▶ [WHAT YOU SHOULD DO]: Please repeat the records below exactly, but only from the line that contains "Task: Open the Purchases menu" onward, ending with the last line.

▶ [THE DATA]:
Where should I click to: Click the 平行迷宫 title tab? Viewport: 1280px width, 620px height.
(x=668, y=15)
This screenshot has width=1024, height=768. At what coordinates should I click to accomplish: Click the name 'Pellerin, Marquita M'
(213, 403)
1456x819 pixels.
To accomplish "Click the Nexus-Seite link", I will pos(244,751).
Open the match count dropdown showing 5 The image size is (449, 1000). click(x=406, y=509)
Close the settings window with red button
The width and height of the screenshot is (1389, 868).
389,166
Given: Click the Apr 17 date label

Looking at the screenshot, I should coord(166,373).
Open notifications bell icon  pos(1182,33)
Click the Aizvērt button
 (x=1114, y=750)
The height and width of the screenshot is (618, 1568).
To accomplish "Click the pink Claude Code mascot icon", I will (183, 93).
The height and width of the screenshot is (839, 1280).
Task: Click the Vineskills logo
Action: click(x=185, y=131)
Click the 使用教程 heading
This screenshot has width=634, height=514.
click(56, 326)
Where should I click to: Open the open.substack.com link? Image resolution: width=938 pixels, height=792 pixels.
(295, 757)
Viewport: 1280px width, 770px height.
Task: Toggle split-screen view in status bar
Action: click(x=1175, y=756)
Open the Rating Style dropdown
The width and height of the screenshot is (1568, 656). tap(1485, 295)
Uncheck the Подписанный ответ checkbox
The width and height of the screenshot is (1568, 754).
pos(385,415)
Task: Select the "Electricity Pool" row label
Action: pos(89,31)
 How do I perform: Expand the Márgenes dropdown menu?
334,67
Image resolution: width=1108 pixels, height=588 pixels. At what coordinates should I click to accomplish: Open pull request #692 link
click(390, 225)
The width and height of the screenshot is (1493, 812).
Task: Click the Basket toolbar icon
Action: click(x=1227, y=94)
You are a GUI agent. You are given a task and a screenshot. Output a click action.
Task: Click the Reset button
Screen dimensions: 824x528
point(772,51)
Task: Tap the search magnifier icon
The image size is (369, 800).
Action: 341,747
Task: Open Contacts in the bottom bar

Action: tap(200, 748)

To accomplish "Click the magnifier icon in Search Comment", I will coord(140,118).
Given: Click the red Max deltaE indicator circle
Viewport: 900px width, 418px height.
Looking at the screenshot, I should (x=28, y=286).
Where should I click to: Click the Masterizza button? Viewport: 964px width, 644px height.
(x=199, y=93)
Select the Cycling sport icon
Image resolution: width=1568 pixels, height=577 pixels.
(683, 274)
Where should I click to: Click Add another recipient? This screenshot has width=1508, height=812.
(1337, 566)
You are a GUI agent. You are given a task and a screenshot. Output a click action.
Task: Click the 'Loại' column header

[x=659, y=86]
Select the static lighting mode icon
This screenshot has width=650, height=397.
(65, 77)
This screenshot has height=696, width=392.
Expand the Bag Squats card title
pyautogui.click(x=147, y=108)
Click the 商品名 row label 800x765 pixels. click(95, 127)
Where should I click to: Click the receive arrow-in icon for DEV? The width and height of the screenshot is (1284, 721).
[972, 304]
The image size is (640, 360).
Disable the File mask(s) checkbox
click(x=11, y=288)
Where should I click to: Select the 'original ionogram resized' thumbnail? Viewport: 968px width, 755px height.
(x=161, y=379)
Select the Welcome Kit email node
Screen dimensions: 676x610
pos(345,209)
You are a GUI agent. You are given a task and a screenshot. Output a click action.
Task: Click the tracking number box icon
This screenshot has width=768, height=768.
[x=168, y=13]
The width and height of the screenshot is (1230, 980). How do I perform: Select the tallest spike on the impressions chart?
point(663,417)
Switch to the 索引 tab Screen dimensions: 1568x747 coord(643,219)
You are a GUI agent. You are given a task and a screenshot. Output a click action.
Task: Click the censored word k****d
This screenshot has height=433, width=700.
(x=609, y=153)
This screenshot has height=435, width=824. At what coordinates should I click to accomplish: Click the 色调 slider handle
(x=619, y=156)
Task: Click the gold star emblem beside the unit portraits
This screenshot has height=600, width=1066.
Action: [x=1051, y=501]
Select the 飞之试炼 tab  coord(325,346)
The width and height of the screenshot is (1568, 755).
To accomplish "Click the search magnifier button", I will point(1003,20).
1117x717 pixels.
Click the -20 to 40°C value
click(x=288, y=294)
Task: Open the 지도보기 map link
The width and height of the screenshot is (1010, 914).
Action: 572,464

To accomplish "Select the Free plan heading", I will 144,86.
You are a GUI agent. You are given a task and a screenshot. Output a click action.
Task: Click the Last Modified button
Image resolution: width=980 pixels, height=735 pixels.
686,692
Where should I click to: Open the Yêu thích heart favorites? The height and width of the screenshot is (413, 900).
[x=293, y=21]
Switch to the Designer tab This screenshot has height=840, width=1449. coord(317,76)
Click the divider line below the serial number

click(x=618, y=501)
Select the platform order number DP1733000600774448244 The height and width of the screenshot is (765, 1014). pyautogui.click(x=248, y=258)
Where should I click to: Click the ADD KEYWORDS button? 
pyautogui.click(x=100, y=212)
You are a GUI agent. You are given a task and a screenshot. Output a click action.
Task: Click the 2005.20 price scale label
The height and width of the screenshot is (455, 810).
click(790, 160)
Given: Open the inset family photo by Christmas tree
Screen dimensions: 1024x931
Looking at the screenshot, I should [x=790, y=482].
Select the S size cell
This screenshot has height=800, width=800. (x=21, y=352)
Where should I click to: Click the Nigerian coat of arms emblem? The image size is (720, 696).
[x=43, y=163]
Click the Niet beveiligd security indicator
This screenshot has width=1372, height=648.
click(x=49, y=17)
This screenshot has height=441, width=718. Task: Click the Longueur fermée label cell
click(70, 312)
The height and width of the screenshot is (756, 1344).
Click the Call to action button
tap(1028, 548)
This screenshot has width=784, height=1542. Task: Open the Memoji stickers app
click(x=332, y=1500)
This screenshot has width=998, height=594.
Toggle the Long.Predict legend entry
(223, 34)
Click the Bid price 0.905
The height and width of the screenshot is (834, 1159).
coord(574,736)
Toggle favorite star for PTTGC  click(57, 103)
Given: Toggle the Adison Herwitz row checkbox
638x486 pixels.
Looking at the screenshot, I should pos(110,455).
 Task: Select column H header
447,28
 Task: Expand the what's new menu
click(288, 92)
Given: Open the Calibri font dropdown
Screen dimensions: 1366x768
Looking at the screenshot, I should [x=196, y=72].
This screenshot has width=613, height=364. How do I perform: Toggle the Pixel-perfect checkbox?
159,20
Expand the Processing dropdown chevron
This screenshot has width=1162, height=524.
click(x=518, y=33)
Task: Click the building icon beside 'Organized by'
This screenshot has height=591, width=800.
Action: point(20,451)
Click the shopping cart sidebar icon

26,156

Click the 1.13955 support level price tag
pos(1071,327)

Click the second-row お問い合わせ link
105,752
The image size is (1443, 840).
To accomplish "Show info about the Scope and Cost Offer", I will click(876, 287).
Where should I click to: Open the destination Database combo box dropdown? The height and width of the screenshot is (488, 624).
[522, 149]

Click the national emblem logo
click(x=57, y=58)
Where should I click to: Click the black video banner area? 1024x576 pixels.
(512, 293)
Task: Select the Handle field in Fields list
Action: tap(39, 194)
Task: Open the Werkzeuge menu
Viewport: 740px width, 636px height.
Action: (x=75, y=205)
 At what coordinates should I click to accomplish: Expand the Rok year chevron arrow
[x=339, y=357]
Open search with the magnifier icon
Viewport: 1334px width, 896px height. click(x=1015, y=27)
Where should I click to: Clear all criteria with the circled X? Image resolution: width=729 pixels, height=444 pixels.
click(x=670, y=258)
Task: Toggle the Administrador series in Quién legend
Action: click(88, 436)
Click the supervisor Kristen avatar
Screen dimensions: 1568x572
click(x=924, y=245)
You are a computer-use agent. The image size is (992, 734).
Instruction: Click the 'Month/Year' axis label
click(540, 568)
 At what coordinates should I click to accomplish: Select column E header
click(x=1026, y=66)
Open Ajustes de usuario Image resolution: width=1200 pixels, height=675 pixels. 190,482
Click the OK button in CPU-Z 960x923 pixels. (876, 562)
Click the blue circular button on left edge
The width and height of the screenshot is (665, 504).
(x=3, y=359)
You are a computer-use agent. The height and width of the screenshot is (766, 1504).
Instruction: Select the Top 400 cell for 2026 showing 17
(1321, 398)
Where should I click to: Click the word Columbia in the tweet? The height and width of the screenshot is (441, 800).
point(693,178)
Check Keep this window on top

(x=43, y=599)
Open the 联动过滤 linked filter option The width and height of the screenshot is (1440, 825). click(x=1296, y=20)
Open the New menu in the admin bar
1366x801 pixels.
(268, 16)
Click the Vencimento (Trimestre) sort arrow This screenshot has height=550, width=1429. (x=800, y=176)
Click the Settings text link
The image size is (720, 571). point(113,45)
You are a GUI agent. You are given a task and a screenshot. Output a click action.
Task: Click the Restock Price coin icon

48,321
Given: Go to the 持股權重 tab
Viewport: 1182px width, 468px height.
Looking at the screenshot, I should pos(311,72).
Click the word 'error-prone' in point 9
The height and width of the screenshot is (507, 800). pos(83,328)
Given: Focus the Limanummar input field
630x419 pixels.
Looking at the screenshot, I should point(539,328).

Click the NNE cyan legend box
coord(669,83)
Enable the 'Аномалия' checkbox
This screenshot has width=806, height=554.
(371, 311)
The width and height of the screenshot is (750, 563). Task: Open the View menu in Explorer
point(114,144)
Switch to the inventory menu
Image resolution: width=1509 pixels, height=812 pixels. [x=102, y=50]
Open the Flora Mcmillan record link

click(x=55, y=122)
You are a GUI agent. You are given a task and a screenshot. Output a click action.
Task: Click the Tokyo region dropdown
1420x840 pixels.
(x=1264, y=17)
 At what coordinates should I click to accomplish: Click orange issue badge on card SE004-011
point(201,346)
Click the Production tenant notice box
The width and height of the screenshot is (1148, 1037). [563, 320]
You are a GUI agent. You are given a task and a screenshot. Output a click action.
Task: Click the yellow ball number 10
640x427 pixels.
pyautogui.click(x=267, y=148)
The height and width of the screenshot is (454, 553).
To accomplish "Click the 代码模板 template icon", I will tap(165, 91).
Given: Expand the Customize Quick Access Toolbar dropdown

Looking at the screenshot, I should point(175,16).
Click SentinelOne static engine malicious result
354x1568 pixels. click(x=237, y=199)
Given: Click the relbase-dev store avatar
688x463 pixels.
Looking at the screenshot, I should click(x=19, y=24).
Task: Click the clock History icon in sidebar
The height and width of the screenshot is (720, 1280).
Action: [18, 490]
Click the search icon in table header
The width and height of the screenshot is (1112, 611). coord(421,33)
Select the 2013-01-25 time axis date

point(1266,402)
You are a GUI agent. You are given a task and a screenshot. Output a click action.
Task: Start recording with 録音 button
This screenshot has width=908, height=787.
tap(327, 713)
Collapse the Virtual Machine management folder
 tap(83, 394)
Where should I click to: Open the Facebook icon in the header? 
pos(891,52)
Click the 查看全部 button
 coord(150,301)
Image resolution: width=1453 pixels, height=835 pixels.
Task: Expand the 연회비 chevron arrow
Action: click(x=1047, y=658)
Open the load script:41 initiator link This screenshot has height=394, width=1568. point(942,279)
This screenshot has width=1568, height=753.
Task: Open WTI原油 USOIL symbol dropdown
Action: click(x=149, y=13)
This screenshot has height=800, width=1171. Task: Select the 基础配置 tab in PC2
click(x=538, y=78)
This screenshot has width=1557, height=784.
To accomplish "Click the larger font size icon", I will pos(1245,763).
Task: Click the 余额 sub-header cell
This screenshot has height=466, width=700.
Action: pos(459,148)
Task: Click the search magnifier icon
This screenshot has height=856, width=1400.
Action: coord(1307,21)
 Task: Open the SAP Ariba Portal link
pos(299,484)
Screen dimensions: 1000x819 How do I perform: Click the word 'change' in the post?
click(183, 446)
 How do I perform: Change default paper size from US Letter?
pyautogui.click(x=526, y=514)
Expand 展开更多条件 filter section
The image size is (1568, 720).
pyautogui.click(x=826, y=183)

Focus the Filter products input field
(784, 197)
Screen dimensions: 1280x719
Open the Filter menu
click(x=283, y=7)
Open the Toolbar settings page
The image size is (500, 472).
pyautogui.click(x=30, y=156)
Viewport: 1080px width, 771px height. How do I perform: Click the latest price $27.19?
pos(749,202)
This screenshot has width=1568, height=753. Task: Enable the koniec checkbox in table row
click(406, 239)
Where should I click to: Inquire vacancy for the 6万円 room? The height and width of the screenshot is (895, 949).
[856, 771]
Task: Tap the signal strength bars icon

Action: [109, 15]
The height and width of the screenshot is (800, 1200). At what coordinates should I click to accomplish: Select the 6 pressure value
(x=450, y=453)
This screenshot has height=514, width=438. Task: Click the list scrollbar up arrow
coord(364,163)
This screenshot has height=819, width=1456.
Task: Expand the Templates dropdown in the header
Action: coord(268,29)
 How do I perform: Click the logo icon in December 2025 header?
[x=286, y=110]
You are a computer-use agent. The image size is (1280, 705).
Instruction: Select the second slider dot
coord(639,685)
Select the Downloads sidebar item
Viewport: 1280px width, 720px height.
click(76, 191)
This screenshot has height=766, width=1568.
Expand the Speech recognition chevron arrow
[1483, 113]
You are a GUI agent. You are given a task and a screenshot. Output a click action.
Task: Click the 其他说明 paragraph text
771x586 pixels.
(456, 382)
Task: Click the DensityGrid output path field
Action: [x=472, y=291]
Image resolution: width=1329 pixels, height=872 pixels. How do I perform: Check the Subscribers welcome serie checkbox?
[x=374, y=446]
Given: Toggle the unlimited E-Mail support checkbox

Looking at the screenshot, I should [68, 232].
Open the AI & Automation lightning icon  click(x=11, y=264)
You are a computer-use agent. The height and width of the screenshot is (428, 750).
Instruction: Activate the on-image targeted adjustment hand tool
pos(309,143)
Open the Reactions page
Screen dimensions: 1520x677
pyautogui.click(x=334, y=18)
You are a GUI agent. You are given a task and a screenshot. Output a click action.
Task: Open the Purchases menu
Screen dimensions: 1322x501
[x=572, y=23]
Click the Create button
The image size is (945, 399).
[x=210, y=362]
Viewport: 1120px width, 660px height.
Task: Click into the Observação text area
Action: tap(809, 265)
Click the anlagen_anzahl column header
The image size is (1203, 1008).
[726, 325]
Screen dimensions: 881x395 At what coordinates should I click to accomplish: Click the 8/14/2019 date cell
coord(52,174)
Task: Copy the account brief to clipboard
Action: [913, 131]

▶ [ANSWER SPACE]:
Task: Open the Purchases menu
Screen dimensions: 1322x501
[x=572, y=23]
Click the Create button
The image size is (945, 399).
[x=210, y=362]
Viewport: 1120px width, 660px height.
Task: Click into the Observação text area
Action: tap(809, 265)
Click the anlagen_anzahl column header
The image size is (1203, 1008).
[726, 325]
Screen dimensions: 881x395 At what coordinates should I click to accomplish: Click the 8/14/2019 date cell
coord(52,174)
Task: Copy the account brief to clipboard
Action: [913, 131]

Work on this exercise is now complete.